ようするに建築基準法の「増築」に抵触すると現行法に適合させる必要があるために、既存建物を減築しなければならない。
そこで耐震改修法に基づく認定及び工事種別大規模の修繕による建築確認取得を行っている。
法第12条5項報告(大田区)と耐震診断+耐震補強+耐震促進法認定+耐震第三者評定という面倒な仕事の合わせ技を行っている。
手続き的には 悪知恵を発揮した建築と言えるかも知れない。
個人的意見としては、都市計画法や建築基準法の集団規定に既存不適格な建物を青木流外科手術を施して(リファイニング建築)延命させることが、果たして世のため人のためになることなのだろうかと思った。
従来、現場における鋼材種別の調査には、サムスチールチェッカーで行われることが多かった。現在でもサムスチールチェッカーで調査しても良いというところもある。

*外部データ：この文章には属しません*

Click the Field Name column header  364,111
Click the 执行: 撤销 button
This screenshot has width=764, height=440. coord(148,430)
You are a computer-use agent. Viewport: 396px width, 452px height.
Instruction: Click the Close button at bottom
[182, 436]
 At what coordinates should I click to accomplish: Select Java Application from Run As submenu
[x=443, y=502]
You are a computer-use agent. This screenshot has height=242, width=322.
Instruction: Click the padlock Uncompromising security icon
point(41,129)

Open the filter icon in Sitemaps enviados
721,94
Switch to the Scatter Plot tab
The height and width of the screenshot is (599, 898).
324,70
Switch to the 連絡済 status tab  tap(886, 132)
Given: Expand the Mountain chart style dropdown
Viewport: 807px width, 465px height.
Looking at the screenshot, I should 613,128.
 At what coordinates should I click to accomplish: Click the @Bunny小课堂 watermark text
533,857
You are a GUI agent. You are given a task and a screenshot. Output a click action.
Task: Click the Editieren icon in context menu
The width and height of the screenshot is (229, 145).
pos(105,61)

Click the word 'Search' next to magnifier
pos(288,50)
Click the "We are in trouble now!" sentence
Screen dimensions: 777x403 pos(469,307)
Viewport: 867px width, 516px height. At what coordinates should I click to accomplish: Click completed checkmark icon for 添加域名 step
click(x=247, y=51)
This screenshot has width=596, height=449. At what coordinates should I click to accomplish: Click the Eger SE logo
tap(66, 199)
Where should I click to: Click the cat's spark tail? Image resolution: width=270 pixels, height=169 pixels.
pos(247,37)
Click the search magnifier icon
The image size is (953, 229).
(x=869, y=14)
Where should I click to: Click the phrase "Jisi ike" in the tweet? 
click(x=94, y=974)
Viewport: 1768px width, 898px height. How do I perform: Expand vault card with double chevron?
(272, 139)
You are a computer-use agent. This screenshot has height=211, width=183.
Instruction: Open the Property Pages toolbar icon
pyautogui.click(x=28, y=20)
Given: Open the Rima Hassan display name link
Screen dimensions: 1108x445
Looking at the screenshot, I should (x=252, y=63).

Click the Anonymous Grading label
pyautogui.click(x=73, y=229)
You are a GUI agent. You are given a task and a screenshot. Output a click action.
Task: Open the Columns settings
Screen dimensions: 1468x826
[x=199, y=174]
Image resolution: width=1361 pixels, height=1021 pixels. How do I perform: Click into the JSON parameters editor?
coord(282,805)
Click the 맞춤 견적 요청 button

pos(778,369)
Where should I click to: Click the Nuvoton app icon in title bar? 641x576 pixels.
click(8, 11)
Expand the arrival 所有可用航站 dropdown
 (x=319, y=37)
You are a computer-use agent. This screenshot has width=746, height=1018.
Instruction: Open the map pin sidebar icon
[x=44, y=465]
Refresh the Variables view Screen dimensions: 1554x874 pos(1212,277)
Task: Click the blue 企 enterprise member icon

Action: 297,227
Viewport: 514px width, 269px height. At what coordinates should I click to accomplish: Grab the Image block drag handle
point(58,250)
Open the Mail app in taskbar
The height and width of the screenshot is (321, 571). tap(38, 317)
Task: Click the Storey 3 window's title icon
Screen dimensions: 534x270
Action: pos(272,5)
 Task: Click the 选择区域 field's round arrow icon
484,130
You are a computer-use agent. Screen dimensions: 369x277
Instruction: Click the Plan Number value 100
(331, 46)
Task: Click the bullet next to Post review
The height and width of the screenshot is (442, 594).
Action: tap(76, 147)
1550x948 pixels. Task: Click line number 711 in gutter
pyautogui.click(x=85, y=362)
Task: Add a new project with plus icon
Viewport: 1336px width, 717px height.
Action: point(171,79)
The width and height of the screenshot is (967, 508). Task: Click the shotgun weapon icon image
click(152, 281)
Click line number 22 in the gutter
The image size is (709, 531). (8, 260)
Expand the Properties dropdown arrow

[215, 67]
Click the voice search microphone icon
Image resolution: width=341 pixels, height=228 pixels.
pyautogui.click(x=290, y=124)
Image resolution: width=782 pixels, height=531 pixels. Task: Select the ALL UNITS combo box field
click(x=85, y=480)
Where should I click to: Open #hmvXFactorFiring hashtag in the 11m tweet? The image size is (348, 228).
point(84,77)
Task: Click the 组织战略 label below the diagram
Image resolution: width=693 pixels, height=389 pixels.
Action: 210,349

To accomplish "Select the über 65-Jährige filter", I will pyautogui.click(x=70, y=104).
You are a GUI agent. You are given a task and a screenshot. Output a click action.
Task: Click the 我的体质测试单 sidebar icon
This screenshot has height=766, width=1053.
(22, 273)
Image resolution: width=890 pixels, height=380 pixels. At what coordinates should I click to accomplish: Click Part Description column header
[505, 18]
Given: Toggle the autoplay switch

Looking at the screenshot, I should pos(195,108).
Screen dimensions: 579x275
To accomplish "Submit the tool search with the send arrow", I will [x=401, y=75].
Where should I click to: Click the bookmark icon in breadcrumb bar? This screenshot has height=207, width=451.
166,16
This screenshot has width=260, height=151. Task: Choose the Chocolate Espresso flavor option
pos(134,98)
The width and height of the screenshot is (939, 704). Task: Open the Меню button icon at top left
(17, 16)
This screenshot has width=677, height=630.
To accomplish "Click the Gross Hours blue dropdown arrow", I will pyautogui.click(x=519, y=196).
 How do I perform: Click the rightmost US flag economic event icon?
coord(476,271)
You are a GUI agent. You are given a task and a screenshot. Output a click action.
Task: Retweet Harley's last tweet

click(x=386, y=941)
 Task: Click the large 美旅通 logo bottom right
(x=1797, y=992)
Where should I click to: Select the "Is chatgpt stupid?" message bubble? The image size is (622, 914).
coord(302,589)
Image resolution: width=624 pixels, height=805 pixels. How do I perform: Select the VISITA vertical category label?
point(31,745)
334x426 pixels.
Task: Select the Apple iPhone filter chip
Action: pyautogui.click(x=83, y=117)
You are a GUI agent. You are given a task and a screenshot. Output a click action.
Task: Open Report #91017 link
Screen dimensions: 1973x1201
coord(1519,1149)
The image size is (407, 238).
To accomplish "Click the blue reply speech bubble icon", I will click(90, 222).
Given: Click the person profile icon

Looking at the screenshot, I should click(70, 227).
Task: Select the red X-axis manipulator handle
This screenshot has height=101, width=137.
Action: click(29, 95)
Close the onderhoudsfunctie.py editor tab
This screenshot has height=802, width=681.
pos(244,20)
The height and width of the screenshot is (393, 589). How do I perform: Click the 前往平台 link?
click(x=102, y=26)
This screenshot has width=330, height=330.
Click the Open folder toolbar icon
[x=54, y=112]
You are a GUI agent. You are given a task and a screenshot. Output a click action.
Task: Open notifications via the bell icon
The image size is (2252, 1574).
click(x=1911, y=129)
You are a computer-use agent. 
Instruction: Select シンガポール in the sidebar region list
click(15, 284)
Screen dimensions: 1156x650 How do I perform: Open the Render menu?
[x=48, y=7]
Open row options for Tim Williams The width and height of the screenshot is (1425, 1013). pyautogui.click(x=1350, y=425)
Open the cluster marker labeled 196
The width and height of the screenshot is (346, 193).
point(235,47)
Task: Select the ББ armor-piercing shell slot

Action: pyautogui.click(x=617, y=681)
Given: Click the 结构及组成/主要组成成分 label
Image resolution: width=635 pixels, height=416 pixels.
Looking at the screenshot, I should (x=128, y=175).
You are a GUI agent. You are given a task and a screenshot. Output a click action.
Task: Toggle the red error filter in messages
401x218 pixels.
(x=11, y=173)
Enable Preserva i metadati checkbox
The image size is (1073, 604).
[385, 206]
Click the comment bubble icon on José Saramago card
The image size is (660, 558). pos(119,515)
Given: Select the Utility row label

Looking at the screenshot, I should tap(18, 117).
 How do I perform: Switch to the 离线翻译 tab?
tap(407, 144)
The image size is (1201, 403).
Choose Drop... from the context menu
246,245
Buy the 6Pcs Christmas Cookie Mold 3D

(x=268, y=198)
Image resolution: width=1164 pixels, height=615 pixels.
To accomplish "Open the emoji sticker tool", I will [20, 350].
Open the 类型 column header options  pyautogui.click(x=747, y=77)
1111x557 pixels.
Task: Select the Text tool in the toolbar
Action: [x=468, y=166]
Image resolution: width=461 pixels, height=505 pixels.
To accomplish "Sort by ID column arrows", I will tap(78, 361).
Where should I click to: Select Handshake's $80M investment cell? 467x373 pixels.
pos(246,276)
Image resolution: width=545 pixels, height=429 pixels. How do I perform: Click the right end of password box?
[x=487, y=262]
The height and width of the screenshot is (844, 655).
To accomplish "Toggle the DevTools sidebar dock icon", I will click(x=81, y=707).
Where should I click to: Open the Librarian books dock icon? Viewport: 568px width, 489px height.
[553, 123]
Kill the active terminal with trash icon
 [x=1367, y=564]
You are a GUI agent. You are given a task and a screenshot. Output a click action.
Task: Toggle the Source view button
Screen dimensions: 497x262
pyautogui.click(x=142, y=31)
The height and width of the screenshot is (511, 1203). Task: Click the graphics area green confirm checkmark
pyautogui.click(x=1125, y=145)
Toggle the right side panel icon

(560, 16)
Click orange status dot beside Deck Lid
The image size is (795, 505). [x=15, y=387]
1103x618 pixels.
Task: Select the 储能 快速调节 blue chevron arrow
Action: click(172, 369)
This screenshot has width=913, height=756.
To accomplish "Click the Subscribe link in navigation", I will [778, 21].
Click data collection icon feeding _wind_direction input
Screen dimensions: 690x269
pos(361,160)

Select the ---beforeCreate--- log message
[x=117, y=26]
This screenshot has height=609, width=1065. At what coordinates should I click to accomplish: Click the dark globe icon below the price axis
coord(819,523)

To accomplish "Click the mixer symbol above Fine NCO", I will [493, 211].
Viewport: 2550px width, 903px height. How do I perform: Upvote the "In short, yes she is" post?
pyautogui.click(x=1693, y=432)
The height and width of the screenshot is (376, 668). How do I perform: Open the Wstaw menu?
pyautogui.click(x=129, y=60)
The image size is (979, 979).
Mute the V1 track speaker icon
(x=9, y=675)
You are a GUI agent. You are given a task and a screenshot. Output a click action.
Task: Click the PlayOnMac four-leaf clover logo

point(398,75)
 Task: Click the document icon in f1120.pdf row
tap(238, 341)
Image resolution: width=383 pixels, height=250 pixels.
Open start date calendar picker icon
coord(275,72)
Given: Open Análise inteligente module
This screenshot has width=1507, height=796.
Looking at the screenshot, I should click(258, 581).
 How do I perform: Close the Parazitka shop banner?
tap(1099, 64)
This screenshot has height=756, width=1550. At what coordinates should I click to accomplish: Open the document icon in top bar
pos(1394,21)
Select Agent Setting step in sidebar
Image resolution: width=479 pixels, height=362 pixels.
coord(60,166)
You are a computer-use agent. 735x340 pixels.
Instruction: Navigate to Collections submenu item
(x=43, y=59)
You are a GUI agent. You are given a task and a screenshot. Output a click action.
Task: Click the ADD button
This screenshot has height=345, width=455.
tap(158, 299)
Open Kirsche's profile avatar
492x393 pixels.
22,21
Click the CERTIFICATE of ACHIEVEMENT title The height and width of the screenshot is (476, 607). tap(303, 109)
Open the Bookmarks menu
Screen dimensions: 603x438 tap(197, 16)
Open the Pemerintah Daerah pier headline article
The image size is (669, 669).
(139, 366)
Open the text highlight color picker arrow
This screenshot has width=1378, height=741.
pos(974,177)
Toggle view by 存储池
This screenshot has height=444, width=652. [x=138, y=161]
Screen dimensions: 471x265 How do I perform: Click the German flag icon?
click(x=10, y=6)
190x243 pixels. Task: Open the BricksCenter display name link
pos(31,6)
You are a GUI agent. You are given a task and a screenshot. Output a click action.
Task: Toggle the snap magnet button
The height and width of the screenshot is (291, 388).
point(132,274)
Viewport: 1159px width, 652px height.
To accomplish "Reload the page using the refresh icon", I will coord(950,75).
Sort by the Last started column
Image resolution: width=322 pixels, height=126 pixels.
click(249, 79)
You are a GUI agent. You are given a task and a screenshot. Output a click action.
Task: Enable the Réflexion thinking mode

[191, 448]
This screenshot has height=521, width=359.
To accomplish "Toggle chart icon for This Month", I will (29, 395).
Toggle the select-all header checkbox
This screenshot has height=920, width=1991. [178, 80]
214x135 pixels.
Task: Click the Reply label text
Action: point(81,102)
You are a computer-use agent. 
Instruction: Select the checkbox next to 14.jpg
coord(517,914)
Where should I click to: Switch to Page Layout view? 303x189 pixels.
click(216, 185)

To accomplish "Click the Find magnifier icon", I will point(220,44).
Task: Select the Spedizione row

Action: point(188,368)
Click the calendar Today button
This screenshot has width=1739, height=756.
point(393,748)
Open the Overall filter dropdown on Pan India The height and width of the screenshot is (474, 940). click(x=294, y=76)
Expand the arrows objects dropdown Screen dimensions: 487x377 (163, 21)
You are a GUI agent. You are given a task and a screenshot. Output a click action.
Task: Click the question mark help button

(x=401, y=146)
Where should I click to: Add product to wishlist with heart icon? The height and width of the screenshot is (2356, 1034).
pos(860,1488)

【鋼材判別機 サムスチールチェッカー M-100型】
アナログ、現在は製造中止。しかし現在でも機器をレンタルしている会社もある。
【鋼材判別機 サムスチールチェッカー D-200型 立花エレテック】
デジタル、M-100型の後継機
サムスチールチェッカーはSM490とSS400の区分を行う装置。SN材等の種々の鋼材が用いられている現状に対応しない面がある。サムスチールチェッカーは、シリコン、マンガン量を電気抵抗率で評価し鋼材の種別を判別しているためその条件に当てはまらない場合があると言われている。
サムスチールチェッカーは、SS材とSM材しか使っていなかった時代の鋼材判別には向いているのかも知れない。
レンタル機器としても広く普及しているし第三者機関の検査は特に必要ないという時は、諸注意に留意して操作すれば専門家でなくても扱えれる機器である
いずれにしても鉄骨材質調査をする場合は、相手先とよく打合せして調査方法を決める必要がある。